▶ [YOUR INSTRUCTIONS]
Begin with the line holding "The image size" and end with the last line of the records below. Set down exactly those lines and leave out every picture.

▶ [RECORDED INFORMATION]
§
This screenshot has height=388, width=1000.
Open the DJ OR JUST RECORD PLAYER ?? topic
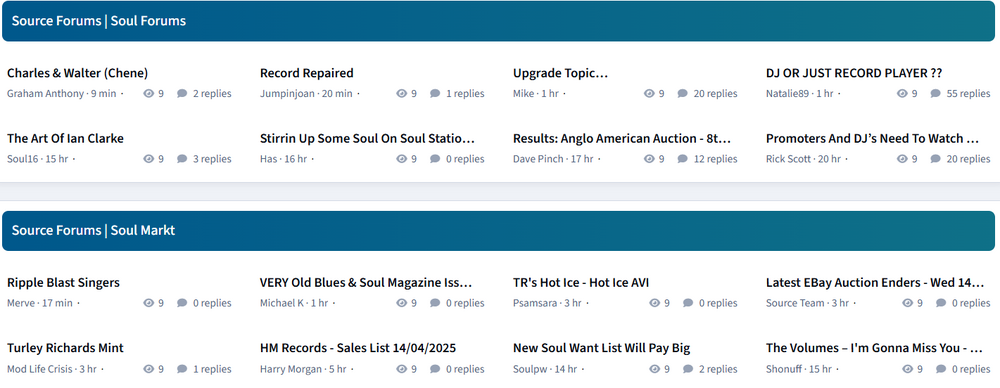(854, 73)
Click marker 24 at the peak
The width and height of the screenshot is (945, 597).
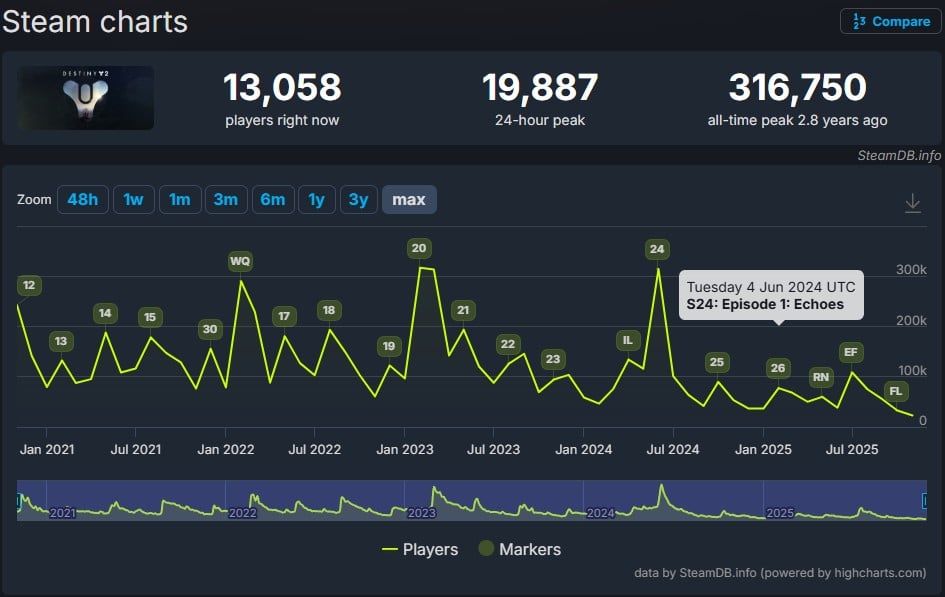656,249
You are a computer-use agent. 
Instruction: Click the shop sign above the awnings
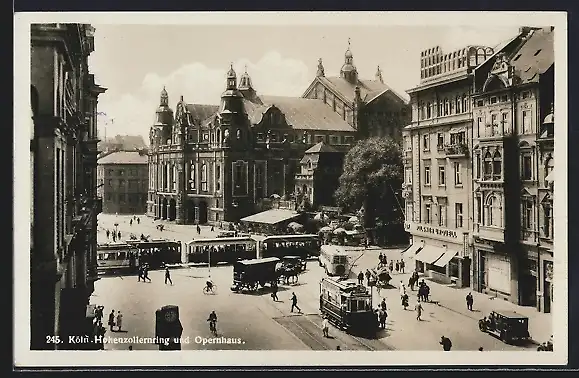436,231
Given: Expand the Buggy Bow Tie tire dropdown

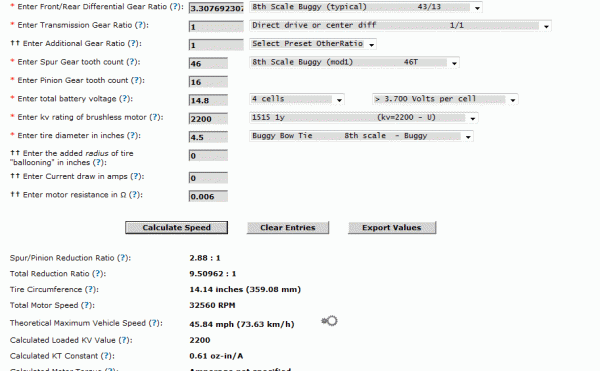Looking at the screenshot, I should [x=361, y=136].
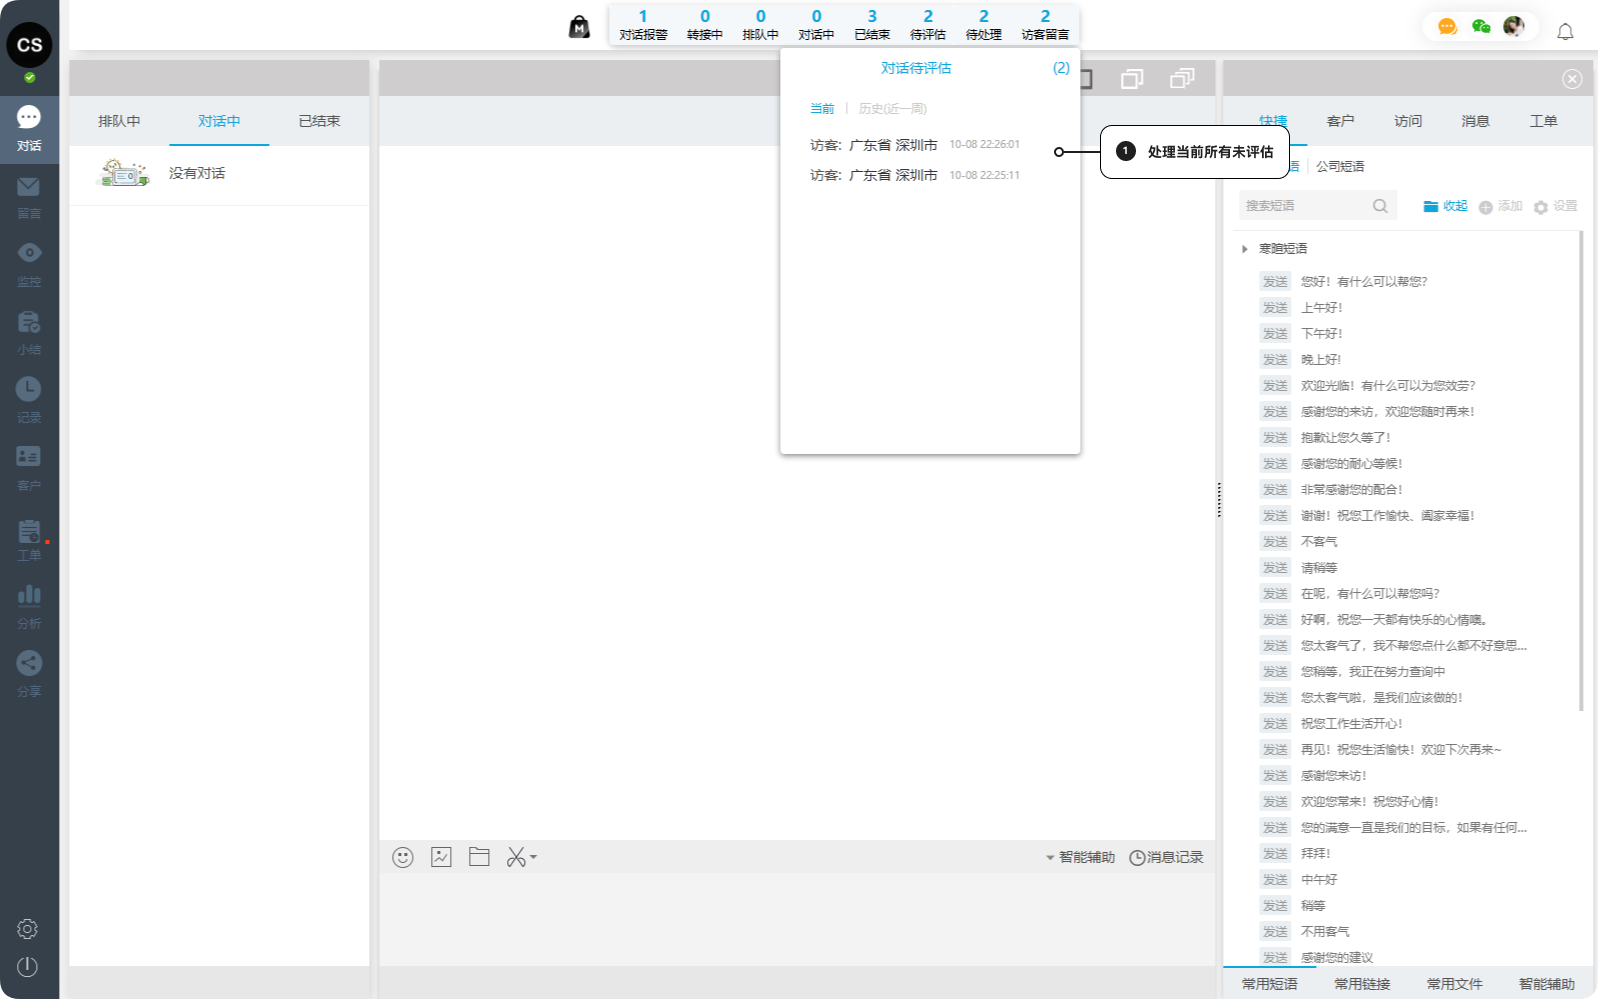Click the notification bell icon

(1565, 32)
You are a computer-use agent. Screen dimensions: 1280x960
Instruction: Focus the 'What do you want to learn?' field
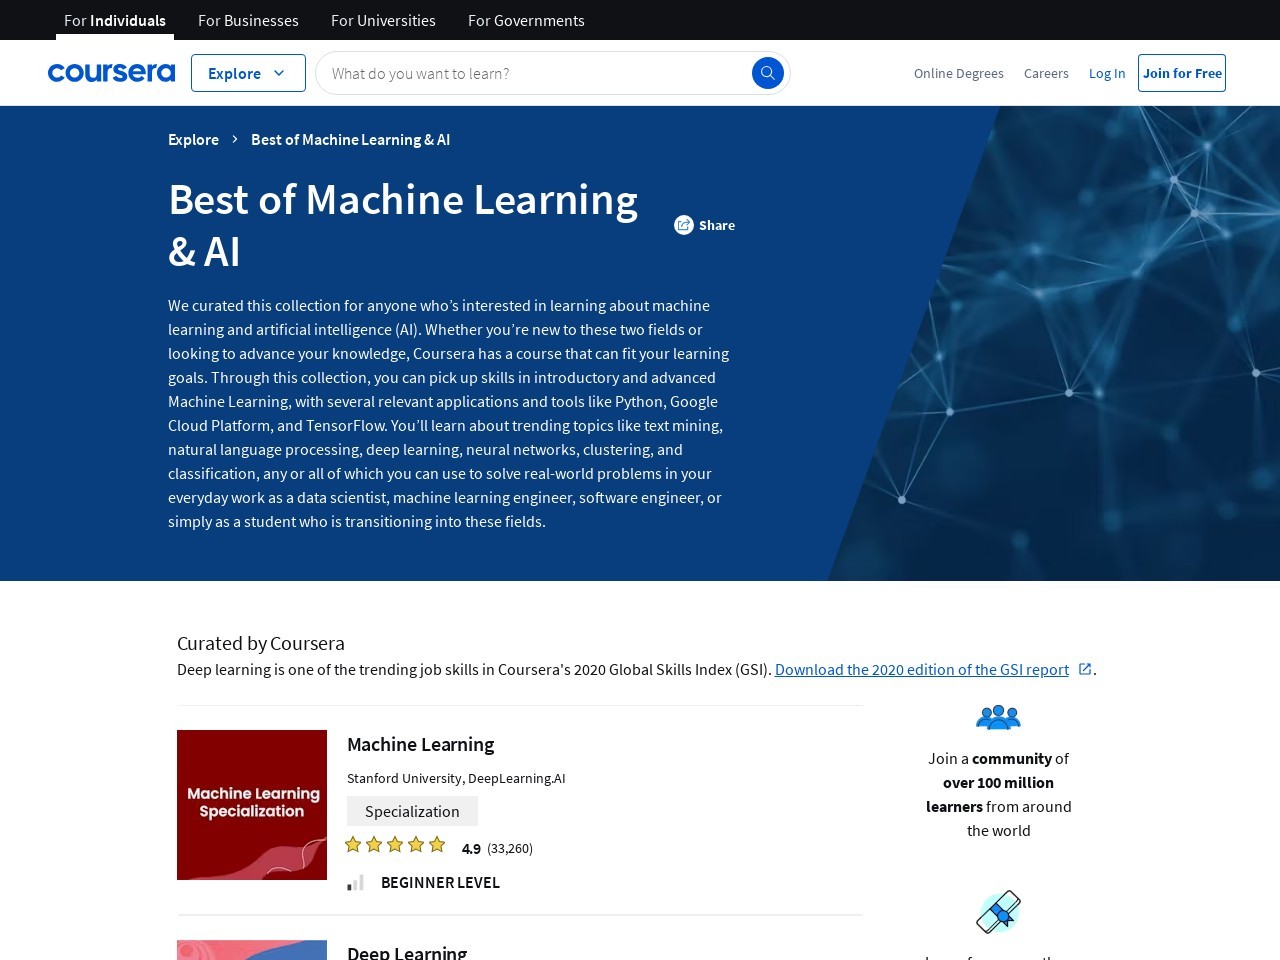coord(535,73)
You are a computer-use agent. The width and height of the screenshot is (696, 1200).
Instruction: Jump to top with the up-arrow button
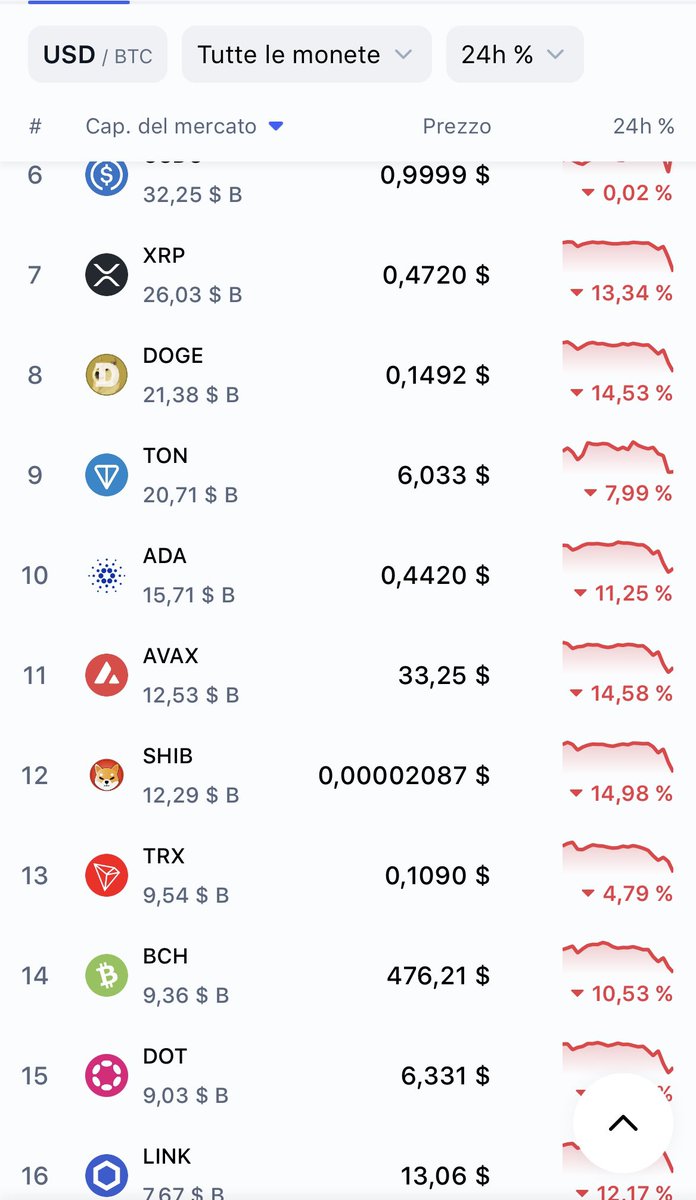pos(623,1123)
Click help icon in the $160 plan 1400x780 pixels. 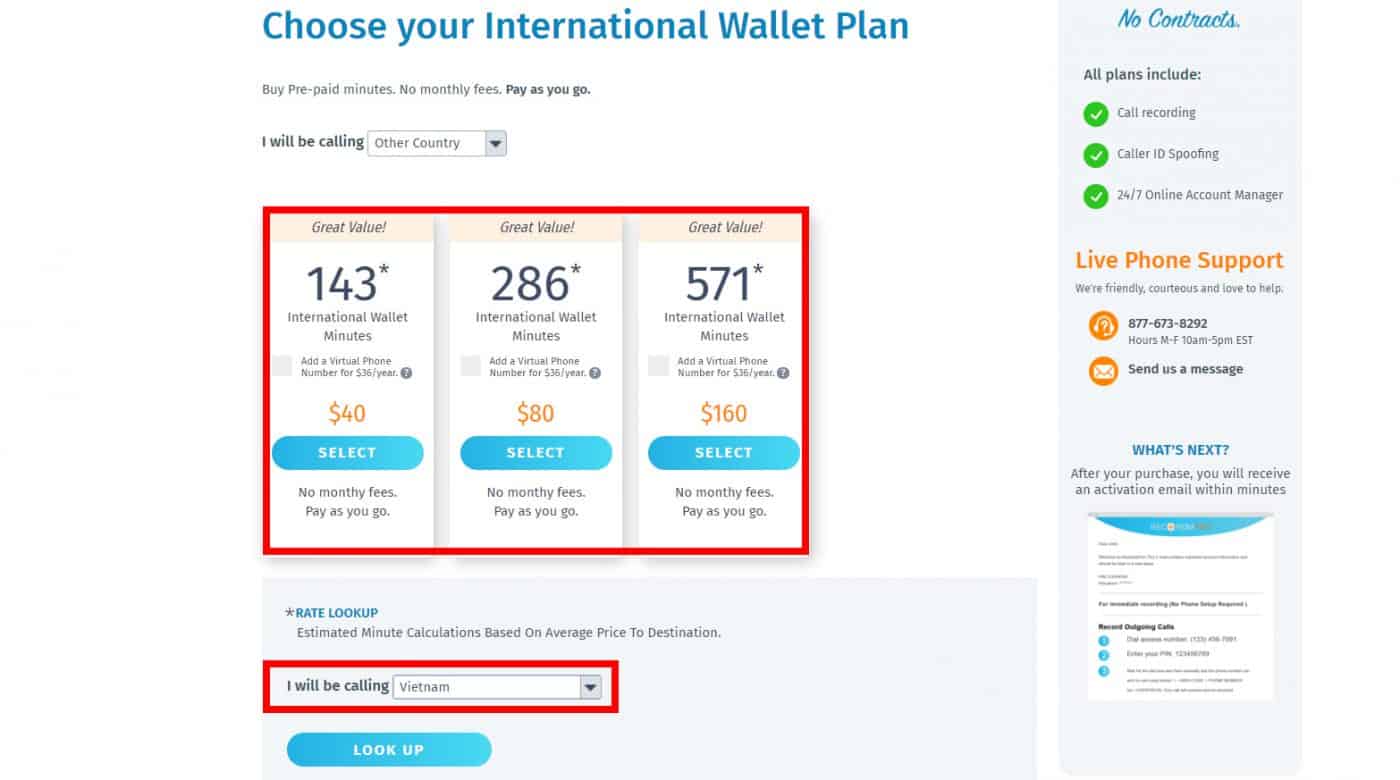(783, 373)
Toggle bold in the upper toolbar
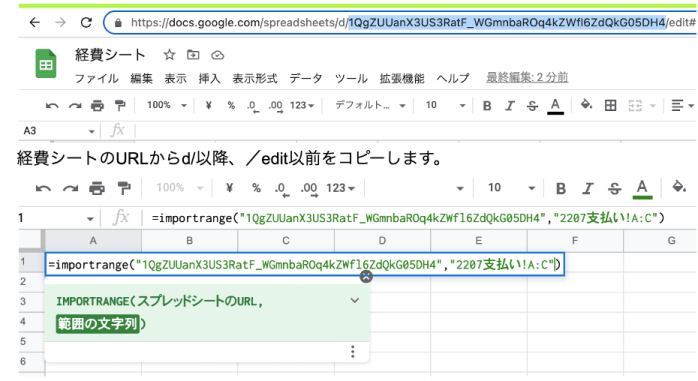Viewport: 698px width, 381px height. (487, 105)
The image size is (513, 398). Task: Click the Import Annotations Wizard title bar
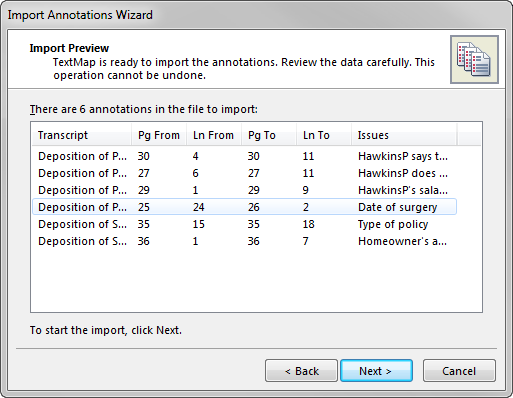(x=256, y=15)
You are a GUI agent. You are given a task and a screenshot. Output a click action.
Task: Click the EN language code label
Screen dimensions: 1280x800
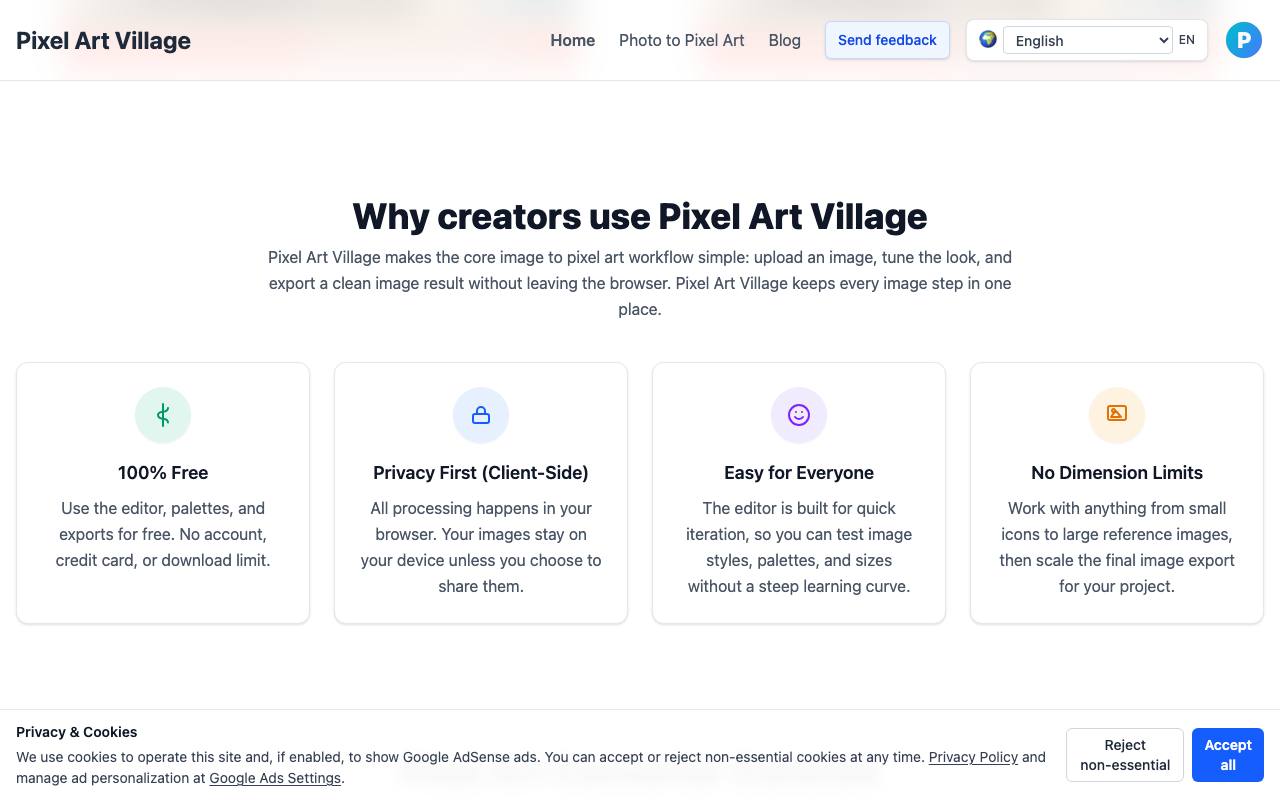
§
▶ [SOLUTION FOR THIS PROBLEM]
The image size is (513, 398). Task: Click the Import Annotations Wizard title bar
(x=256, y=15)
You are a GUI agent. You are given a task and a screenshot. Output a click action.
Task: Click the EN language code label
Screen dimensions: 1280x800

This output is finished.